What confuses users is the need for the casts of (TransformerChain<ITransformer>) followed by (ISingleFeaturePredictionTransformer<object>)... and it's understandable since, from my personal experience, the cast to ISingleFeaturePredictionTransformer is only used with PFI, and it's somewhat uncommon, so users are not aware of its existence or use (and I believe it's never mentioned in our docs); so users end up wondering if there's something wrong with their pipeline, with ML.NET, or if we even support using PFI with AutoML.

Aside of using these casts with AutoML, they might also be needed in other cases when working with PFI (such as after loading models from disk, or when calling PFI inside a Method that received the model as an ITransformer), but the opened issues mainly refer to AutoML.

I'm not sure if a whole new article would be needed, but I think that at least some mention to this would be useful in docs such as this one:
https://docs.microsoft.com/en-us/dotnet/machine-learning/how-to-guides/explain-machine-learning-model-permutation-feature-importance-ml-net#explain-the-model-with-permutation-feature-importance-pfi

Thanks!

The text was updated successfully, but these errors were encountered:

antoniovs1029 · 2020-06-19T18:04:48Z

As shown more recently here: dotnet/machinelearning#5247 (comment) , it seems that extracting the linearPredictor from a model (specially one returned by AutoML) might not be as straightforward.

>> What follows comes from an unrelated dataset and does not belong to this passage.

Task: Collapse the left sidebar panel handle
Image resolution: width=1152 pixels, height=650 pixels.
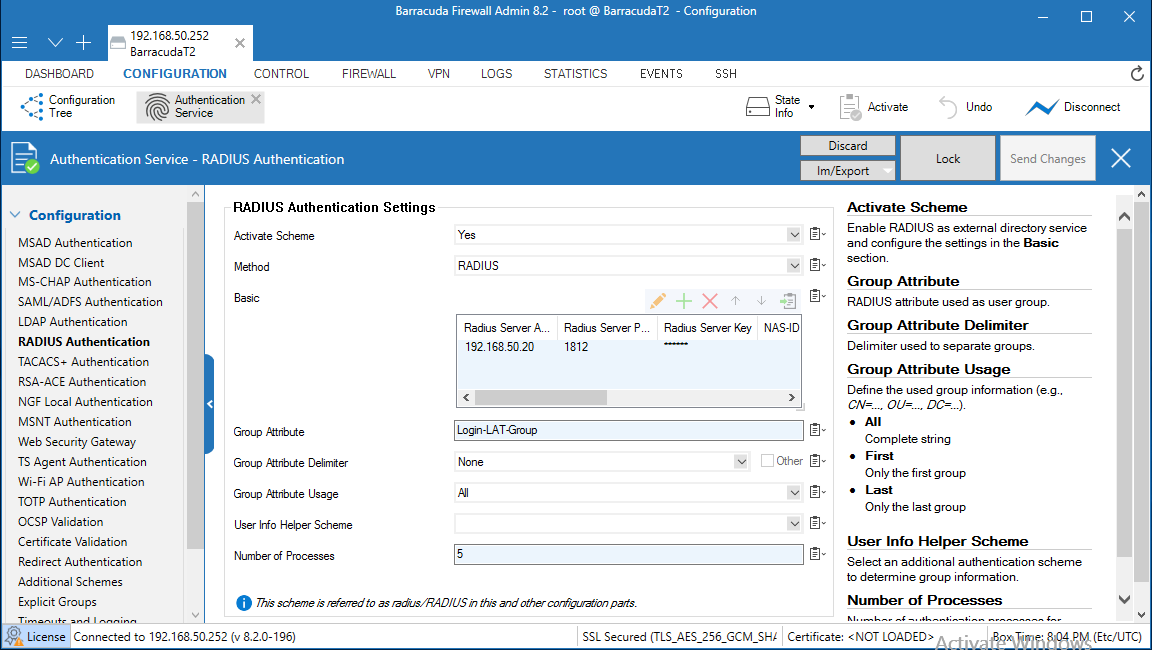Action: (210, 404)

As shown there, the steps are still similar to the ones I've mentioned on my post above, and the goal is still finding the PredictionTransformer to cast it to (ISingleFeaturePredictionTransformer<object>), but the user might need to inspect the structure of the model to know where to get the prediction transformer from. So I think this realization should also be somehow included in the docs addressing this issue. Thanks!

luisquintanilla · 2020-06-19T19:34:13Z

@antoniovs1029 thanks for providing additional examples / context. Documenting this can certainly go a long way towards unblocking users. Would it also be good to start a thread/issue on how the overall PFI experience for users could be improved on the API side since it's not as straightforward?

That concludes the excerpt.